What the task requires.
Write out exactly the lines below that run from the one containing "Task: Click Example Company Inc. name" through the one containing "Given: Collapse sidebar", both included, with no other lines.

[Dataset entries]
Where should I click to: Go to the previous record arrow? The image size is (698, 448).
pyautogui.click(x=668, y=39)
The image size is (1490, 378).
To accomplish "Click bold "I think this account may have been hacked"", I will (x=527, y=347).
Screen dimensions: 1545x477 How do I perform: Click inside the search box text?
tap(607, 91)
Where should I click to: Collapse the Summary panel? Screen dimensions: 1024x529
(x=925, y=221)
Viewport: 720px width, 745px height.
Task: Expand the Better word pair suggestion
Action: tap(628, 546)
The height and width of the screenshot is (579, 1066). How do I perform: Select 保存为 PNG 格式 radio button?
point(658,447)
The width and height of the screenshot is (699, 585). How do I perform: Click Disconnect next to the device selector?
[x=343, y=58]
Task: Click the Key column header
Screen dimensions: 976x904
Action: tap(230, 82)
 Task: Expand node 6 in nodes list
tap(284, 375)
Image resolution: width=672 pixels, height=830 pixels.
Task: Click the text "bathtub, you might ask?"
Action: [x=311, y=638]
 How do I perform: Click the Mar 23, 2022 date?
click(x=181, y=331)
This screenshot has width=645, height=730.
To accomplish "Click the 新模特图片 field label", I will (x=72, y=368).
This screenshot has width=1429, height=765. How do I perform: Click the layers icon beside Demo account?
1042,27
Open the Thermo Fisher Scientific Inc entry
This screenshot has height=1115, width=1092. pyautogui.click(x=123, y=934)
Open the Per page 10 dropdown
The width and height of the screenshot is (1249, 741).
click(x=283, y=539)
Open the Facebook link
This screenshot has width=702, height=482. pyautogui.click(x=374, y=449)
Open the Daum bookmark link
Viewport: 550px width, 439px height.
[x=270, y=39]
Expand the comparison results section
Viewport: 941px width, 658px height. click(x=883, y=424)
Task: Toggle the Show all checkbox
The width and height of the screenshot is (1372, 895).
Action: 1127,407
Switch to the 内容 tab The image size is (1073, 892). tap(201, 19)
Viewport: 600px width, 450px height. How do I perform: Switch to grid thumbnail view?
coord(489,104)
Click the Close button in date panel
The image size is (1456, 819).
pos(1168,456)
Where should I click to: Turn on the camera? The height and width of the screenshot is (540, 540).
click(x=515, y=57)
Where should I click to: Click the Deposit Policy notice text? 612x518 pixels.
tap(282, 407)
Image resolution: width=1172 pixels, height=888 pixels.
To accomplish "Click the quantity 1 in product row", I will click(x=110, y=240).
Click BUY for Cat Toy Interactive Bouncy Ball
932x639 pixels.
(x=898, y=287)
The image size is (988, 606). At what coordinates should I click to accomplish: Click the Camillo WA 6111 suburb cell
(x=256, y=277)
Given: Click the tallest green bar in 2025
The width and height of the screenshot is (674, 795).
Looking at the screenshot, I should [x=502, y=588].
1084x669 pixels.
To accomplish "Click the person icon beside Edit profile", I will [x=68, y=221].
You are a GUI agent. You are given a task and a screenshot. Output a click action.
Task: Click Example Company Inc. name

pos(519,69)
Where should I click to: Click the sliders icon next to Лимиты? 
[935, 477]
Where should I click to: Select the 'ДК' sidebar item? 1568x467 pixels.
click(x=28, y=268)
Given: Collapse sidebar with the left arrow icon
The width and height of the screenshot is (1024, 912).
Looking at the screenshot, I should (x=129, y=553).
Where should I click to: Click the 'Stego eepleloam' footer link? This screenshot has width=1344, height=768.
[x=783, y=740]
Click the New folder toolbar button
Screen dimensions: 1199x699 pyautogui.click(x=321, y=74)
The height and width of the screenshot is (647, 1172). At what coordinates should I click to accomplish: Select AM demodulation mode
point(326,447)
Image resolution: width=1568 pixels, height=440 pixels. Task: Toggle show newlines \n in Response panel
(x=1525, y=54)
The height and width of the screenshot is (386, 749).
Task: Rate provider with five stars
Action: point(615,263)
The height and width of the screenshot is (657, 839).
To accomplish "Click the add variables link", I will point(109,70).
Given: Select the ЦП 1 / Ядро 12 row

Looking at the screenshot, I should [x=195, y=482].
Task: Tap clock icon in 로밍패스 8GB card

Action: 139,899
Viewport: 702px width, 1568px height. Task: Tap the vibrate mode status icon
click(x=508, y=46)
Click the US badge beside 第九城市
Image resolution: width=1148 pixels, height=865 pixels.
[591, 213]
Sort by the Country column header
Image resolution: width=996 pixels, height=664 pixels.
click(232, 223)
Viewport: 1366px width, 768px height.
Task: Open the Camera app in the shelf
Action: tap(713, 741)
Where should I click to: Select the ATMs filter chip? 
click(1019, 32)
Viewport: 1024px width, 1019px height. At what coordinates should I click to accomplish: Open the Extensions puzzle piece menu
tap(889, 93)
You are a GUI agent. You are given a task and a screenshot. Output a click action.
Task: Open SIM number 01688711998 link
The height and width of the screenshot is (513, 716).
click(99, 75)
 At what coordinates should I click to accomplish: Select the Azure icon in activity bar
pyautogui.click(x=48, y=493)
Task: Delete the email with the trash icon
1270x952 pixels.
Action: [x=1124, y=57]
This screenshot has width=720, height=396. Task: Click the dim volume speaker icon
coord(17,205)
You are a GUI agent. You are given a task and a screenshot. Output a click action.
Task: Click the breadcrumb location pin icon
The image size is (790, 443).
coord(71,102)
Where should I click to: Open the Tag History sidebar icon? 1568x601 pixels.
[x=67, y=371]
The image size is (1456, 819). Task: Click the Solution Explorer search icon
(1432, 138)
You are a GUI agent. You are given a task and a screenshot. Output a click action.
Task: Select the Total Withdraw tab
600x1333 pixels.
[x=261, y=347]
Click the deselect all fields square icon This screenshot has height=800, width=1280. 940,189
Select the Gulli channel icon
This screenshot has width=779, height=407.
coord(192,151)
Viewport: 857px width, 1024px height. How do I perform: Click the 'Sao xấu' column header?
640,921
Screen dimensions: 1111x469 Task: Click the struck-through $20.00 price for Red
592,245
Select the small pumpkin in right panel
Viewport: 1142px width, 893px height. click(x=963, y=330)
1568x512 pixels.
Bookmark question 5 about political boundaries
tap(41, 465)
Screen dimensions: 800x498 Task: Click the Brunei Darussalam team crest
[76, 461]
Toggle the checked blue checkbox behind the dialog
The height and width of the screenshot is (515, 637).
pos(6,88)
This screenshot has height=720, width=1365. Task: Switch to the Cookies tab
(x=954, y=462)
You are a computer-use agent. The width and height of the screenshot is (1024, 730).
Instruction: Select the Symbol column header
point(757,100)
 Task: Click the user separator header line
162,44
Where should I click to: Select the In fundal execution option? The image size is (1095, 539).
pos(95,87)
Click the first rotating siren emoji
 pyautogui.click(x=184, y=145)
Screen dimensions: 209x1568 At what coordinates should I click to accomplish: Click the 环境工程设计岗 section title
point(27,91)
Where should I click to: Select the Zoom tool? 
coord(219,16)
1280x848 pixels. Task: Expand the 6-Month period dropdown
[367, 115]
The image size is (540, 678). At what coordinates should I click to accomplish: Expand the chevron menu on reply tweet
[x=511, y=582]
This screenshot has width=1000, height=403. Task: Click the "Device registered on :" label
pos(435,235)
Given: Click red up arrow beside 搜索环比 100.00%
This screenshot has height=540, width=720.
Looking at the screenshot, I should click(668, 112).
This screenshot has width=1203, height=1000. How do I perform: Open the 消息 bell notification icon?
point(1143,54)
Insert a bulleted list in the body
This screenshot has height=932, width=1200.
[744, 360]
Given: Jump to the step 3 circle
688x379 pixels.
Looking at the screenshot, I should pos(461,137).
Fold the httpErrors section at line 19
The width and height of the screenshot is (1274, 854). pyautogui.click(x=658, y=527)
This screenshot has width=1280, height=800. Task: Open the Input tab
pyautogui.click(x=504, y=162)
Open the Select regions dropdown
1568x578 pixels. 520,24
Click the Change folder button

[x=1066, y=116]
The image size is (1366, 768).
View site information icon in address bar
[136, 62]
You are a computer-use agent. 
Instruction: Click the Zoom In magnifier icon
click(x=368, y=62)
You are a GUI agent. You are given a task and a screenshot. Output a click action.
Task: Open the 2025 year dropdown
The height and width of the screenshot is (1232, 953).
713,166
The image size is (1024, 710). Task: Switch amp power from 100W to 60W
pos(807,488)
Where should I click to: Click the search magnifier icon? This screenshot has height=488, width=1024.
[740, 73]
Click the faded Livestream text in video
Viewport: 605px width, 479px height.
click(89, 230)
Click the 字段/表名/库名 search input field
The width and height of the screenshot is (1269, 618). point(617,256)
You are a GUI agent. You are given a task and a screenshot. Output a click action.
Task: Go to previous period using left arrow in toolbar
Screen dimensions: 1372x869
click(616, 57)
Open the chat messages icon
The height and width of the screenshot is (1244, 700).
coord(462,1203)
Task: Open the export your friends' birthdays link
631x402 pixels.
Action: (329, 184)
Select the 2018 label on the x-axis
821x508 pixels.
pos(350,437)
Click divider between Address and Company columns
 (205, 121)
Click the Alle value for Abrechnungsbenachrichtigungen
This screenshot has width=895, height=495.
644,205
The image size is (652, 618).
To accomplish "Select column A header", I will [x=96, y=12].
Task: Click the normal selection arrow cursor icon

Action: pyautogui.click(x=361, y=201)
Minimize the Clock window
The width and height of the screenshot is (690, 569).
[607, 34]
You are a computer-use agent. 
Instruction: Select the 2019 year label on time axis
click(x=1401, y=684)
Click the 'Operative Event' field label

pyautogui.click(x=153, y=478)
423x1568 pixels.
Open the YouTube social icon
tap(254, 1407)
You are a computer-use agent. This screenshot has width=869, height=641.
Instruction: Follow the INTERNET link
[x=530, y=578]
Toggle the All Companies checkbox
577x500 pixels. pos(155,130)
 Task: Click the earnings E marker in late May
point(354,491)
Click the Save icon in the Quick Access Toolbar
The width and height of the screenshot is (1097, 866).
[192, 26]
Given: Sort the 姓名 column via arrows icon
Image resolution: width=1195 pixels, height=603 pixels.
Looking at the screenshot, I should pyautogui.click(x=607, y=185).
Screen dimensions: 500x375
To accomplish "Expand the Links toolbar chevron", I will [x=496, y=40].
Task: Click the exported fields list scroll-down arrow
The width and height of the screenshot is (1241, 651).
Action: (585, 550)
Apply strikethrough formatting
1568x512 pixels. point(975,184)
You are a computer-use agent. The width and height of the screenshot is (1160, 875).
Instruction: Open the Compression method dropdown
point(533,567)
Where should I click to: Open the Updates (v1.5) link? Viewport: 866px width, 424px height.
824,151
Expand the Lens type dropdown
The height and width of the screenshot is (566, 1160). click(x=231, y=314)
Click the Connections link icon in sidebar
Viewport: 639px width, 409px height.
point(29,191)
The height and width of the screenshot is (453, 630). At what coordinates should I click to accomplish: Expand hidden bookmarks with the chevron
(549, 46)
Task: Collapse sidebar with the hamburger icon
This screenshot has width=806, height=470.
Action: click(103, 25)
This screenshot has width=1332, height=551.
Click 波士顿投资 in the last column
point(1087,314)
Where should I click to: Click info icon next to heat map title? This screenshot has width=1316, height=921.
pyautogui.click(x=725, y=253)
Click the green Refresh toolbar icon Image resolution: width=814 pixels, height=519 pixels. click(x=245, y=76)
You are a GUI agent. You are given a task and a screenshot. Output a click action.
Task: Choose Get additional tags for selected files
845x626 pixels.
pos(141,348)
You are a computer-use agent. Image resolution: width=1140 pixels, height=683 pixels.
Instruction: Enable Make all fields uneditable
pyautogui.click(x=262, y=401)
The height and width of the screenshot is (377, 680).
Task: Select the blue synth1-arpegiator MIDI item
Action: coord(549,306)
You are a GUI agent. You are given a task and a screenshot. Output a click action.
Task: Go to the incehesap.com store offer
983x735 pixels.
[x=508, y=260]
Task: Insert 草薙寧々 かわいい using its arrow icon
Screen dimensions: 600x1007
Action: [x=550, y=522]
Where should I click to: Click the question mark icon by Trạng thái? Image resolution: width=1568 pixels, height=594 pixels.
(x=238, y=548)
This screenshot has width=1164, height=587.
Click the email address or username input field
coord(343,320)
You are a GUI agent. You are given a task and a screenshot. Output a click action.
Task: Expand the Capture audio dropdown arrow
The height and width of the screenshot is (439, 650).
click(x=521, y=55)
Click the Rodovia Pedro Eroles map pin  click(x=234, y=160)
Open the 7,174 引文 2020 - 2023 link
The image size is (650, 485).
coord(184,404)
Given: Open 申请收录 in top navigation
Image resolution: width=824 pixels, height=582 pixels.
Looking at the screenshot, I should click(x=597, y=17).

Expected answer.
Task: Click Example Company Inc. name

pos(519,69)
Where should I click to: Click the sliders icon next to Лимиты? 
[935, 477]
Where should I click to: Select the 'ДК' sidebar item? 1568x467 pixels.
click(x=28, y=268)
Given: Collapse sidebar with the left arrow icon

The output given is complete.